Miss Talmadge, so Schenck wrote, was aghast at this disclosure of her cramped style in benevolence. “And, pressed as she was for time,” he concluded, “nothing would do but that she should go out early the next morning and hunt the fellow she had wronged by her twenty-five-cent donation. When she did find him--believe me, he got something real.”

From a being so swayed by the claim of the moment--a being, too, so young and beautiful--you would predict perhaps a less stable domestic situation. Mr. Schenck, one of the finest men I have ever known is some years older than his wife and, in addition to this, he is what is known as a practical type. Yet Miss Talmadge’s devotion to him is one of the salients in her life. The evening when she could hardly wait to tell him of her triumph over Clara Kimball Young is, indeed, indicative of her whole attitude. Everything, both in pictures and out, is talked over with Mr. Schenck, and her manner when she is with him reflects always that deep content which an emotional nature feels often in stability.

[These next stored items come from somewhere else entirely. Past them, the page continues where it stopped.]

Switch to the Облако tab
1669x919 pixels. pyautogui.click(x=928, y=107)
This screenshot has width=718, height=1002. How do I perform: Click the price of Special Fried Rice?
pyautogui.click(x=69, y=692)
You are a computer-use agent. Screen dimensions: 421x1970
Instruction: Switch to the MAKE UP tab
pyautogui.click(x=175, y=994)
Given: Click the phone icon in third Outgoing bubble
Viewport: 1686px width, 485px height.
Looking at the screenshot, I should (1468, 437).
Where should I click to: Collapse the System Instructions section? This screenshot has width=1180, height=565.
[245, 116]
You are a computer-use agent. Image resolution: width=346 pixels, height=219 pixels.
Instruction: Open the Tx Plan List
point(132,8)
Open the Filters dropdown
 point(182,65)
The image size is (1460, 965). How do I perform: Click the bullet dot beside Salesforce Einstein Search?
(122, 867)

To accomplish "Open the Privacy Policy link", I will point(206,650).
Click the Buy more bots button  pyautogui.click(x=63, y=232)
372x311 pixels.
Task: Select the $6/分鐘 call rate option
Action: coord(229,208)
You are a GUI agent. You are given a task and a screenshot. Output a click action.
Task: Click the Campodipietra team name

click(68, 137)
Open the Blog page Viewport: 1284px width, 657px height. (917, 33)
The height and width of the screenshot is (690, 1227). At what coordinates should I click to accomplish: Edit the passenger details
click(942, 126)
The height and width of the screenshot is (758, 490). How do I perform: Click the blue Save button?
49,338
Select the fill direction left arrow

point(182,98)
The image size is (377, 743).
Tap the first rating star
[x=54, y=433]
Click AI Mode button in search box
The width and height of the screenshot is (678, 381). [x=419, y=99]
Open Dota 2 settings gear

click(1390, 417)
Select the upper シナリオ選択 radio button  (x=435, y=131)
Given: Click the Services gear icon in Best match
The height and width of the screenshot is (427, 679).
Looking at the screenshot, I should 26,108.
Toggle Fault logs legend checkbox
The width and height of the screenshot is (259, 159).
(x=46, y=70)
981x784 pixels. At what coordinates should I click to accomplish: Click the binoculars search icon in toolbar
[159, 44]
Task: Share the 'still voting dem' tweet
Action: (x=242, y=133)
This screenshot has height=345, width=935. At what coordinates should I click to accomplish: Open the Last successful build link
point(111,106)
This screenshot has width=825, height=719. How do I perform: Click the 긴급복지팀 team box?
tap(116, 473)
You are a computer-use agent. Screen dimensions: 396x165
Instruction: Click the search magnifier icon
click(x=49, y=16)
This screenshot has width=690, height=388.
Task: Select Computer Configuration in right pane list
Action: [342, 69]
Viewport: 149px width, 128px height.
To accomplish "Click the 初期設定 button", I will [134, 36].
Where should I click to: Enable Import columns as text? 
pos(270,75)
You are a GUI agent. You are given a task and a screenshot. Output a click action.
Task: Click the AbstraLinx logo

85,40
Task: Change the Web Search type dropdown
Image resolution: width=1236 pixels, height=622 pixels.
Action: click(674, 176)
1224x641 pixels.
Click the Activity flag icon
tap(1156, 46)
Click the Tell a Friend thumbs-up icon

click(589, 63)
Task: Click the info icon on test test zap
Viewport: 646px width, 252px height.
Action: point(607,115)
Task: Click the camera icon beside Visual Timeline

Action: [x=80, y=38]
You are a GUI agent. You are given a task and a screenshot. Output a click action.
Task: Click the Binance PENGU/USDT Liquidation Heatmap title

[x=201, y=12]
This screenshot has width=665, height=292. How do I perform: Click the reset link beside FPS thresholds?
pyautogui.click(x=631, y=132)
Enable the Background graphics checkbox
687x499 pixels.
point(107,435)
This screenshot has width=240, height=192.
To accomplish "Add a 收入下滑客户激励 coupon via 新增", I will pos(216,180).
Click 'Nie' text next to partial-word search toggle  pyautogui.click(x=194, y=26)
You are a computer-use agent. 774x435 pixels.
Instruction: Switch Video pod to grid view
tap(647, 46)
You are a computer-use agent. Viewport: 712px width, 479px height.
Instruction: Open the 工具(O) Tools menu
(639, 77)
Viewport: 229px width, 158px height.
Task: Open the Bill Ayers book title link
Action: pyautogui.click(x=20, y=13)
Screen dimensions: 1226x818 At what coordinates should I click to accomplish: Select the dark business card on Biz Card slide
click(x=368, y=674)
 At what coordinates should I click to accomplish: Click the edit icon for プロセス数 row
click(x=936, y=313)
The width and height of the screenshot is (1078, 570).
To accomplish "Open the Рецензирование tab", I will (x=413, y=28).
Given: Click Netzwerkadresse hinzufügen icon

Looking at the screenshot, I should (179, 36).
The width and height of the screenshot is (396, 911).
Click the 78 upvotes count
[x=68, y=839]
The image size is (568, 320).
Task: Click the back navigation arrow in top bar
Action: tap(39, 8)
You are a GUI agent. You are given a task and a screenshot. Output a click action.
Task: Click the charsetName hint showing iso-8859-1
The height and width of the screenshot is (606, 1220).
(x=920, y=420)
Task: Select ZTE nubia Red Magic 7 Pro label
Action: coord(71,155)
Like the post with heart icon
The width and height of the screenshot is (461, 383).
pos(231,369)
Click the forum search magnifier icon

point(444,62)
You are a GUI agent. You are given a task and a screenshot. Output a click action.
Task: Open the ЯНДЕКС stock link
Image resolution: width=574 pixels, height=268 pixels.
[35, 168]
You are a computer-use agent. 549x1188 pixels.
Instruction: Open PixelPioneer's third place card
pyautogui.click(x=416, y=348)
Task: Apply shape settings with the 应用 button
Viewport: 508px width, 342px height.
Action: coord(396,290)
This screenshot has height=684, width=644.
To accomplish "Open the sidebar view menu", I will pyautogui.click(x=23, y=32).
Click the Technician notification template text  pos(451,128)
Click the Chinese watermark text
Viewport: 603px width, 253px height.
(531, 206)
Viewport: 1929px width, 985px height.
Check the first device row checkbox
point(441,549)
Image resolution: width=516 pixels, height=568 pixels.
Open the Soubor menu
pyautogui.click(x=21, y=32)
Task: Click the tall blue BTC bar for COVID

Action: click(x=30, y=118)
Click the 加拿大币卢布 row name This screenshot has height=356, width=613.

Yet Mr. Schenck represents much more than a mooring for this brilliant personality. Remembering his efforts in her professional behalf from the moment when he so proudly showed me that bracelet on his office desk; acquainted, too, with the absolute devotion which he has subsequently given to her career, I often wonder how it would have fared with Miss Talmadge had this element in her life been lacking. Certainly she would have risen by sheer force of her talent and her beauty and her enthusiasm without any such concentrated interest. But I very much doubt if her ascent would have been either so swift or so dazzling had this one great constructive force been absent.